Do YOU Want A Dam on the Chehalis River?

Do YOU Want A Dam on the Chehalis River?

There is a public comment period on the proposal to build a Dam in the upper Chehalis Watershed.

Make Your Voice Known

Submit A Public Comment

chehalis river steehead salmon drone fish fishing washington

Comments can be submitted online. They can also be mailed to:

SEPA Draft EIS for the Chehalis Flood Damage Reduction Project
c/o Anchor QEA
1201 3rd Ave., Suite 2600
Seattle, WA 98101

The Comment Period for the Chehalis River Dam is May 27th, 2020

About the Chehalis River & Proposed Dam
The longest river contained solely within Washington, the Chehalis produces large amounts of steelhead, chinook, coho, chum, cutthroat trout & other fish species.

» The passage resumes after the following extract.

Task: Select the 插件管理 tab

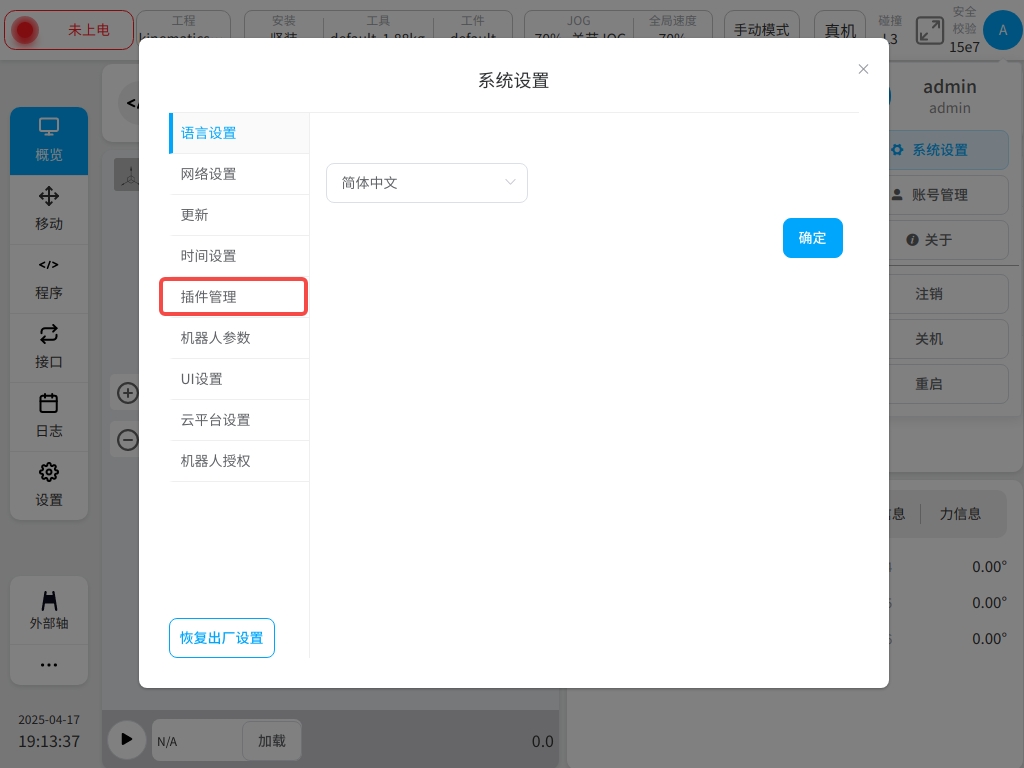Action: [x=234, y=297]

chehalis river drone upper steelhead coho chinook picture by Shane Anderson
With lots of development near the river around I5, and logging in the upper reaches, the river has been affected in how it responds to heavy onslaughts of rain, and can occasionally get precipitation of massive proportions. 


Proposed: Dam on the Upper Chehalis River

A "run-of-the-river" Dam that only fills up the reservoir during the "Ten-Year Flood" (large rain event) but requires clearcutting of the upper basin and will affect populations of steelhead, coho and spring chinook by a large percentage. 

Based on the predictions of the 2020 EIS (Environmental Impact Study)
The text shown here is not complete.